La noche del día lunes nos permitieron acostarnos temprano, más o menos a las 23 horas, pero a las 3.30 fuimos despertados violentamente por el capitán Sosa y el oficial Bravo. Nos ordenaron que dobláramos los colchones y las mantas. Un cabo abrió celda por celda. A medida que nos levantábamos nos hacían parar contra la pared mirando el piso. A mí me hizo levantar el capitán Sosa y me ordenó que mirara el suelo. Como lo hice con cierta displicencia, me ordenó que pusiera la barbilla contra el pecho. Seguramente no cumplí esta orden en la forma que él pretendía, pues de inmediato sacó su pistola, la preparó para disparar y me dijo apuntándome: “Si no ponés la barbilla contra el pecho te pego un tiro”. Puse la barbilla contra el pecho, aunque pensaba que la actitud de Sosa no podía ser más que una amenaza.
Sosa se retira inmediatamente de mi celda y unos minutos después ordena formar en el pasillo. Salimos todos los prisioneros y en completo silencio formamos dos filas, mirando hacia la salida, cada uno parado al lado de la puerta de su celda. En el extremo abierto del pasillo, había dos o tres suboficiales armados con metralletas PAM. Bravo y Sosa recorrieron las hileras hasta el final y volvieron. Hicieron ese recorrido profiriendo amenazas e insultos y diciendo cosas tales como “Lo peor que podían haber hecho era meterse con la marina” y “Ahora van a ver lo que es el terror antiguerrilla”, etcétera. Nosotros permanecíamos en silencio. Nadie contestaba. Nadie se movía. Cuando Sosa y Bravo ya terminaban su recorrido, en forma completamente sorpresiva y sin que mediara el menor incidente, el menor movimiento, comenzó el tableteo de una ametralladora. Miré sobresaltado hacia el extremo abierto del pasillo y vi caer a Susana y Clarisa.

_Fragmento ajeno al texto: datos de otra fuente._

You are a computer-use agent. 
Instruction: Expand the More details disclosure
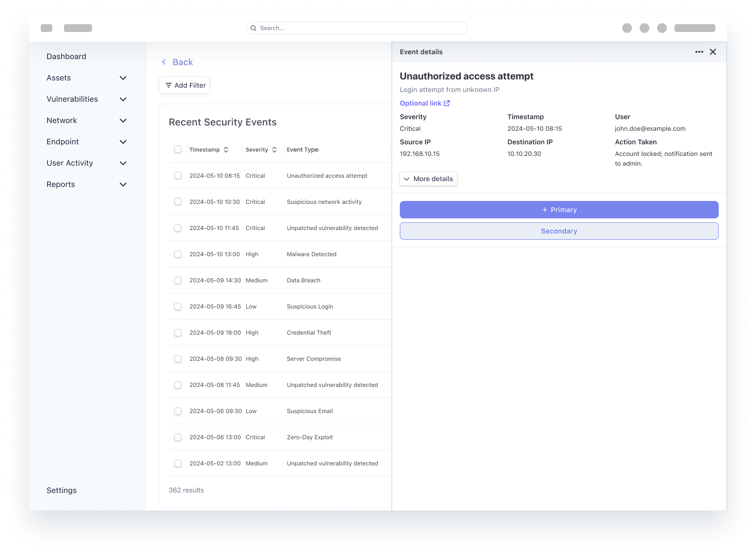(428, 179)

Giré rápidamente y me introduje en mi celda. Detrás mío lo hizo mi compañero. Allí nos quedamos Kohon y yo, durante un instante parados, escuchando las ráfagas y sin atinar a hacer nada. Enfrente mío vi caídos a Bonet y a Toschi, alcanzados por los disparos cuando intentaban introducirse en su celda. Bonet se apoyaba en su codo derecho y me miraba en silencio, nadie atinaba a hablar. Sólo se oían los quejidos de dolor de los heridos. Inmediatamente Kohon y yo nos acostamos debajo de la losa de cemento que, empotrada en la pared, hacía las veces de única cama en la celda. Yo estaba contra la pared, y Kohon a mi izquierda, ambos boca abajo. Desde allí seguimos escuchando el ruido de las ráfagas, hasta que de pronto éstas se interrumpen.

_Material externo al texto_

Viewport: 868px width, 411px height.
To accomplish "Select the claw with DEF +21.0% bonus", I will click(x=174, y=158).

Luego oímos el vozarrón de Bravo. Dijo: “Éste todavía está vivo”, y a continuación un disparo aislado. Esto ocurrió varias veces. Instantes después, Bravo entró en nuestra celda y nos ordenó que nos pusiéramos de pie. Obedecimos. Bravo nos pregunta entonces: “¿Van a declarar como corresponde ahora, sí o no?”. Mientras, nos apuntaba con su pistola. Kohon y yo contestamos que sí. Bravo se retira entonces de la celda pero de inmediato aparece el oficial cuyo nombre podría ser Fernández y sin mediar palabra me apunta a la cara. Instintivamente giré mi cuerpo hacia la izquierda en el exacto momento en que me disparaba. Recibí el impacto en el ángulo superior derecho del hemitórax izquierdo, debajo de la clavícula.

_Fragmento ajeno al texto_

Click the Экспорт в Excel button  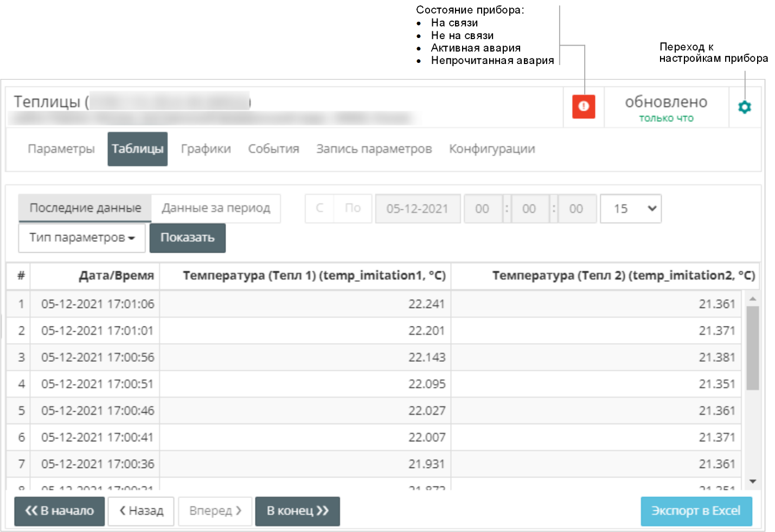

El impacto me levantó en vilo y me hizo caer sobre el camastro de cemento quedando de bruces sobre él con las rodillas apoyadas en el suelo. Sentí un profundo dolor en la espalda y comencé a sangrar abundantemente por la herida y por la boca. Sin embargo no emití queja ni sonido alguno y permanecí inmóvil. A continuación escuché los disparos que el mismo oficial efectuó sobre Kohon, no recuerdo cuántos. Y luego los quejidos de dolor de mi compañero. Hubo un largo rato de silencio, luego nuevamente la voz de Bravo que en tono muy fuerte decía a alguien: “¡Se quisieron fugar! ¡Pujadas quiso quitarle la pistola al capitán, intentó resistirse!”.
Minutos más tarde, alguien me tomó el pulso y comentó: “Éste tiene el pulso bastante bueno”. Poco después me colocaron sobre una camilla y me condujeron hasta el hospital de la base. Allí me taparon la herida y me aplicaron un calmante. Pude ver a los otros heridos: Astudillo, Kohon, María Antonia, Polti y Camps.
En el curso de la mañana del martes me trasladan, junto con Camps, al hospital de Puerto Belgrano. Allí soy intervenido quirúrgicamente aproximadamente a las 21 horas. Posteriormente me visita en este hospital el juez naval capitán de navío Bautista, a quien le relato los hechos precedentemente descriptos.
Cuando leo los diarios, me entero de la versión oficial dada por el almirante Hermes Quijada. Es completamente falsa. No hubo ninguna tentativa de fuga; es totalmente falso que Pujadas haya intentado arrebatar el arma a un oficial. Fue una masacre alevosa y premeditada contra diecinueve prisioneros desarmados.
Plano 1
Este plano, copiado del dibujado por los sobrevivientes, muestra algunos detalles de la vida en la base durante la semana previa a la matanza.
REFERENCIAS:
1) Oficina donde los guerrilleros fueron requisados la noche del 15 de agosto. Allí se les retiraron sus pertenencias.
2) Baño fuera de uso.
3) Oficina donde fueron interrogados el lunes 21 por el juez Jorge V. Quiroga. El juez dijo entonces, como al pasar, que el día siguiente serían trasladados al penal de Rawson.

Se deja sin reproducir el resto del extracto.